The new rule unconstitutionally requires states to pay overtime to state employees that are performing white-collar functions when the employees earn less than an amount to be determined by the executive branch of the federal government.

Lawsuits Can Fail

As heartening as these lawsuits may be to businesses, there is always the possibility that the lawsuits fail. Nearly since the rule was proposed, there have been experts who have predicted that the rule would be challenged in the courts.

But as Lawrence Mishel, Ph.D., economist and president of the Economic Policy Institute, a nonpartisan, Washington, D. C., think tank said in a recent interview by Society for Human Resource Management, “The DoL fulfilled all of their obligations during the rulemaking proceeding. They crossed every t and dotted every i. The final overtime pay rule update should be implemented as planned starting Dec. 1.”

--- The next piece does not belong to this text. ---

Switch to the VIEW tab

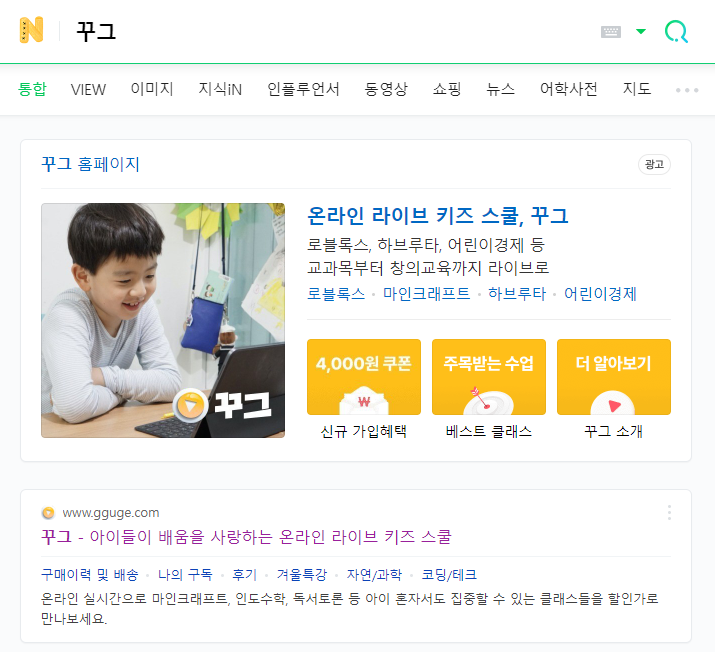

With that in mind, don’t stop preparations for complying with the new overtime rule. The deadline for having everything in place will be here sooner rather than later.

Information provided by writer, Diane Faulkner, is not legal in nature. All reviews and opinions are submitted and based upon extensive research, experience in the human resources and labor relations fields and are not, in any way, legal opinions.

Don’t Halt Compliance Efforts Just Because of Legal Challenges to the New Overtime Rule

Can You Cut an Employee’s Pay and Not Get Sued?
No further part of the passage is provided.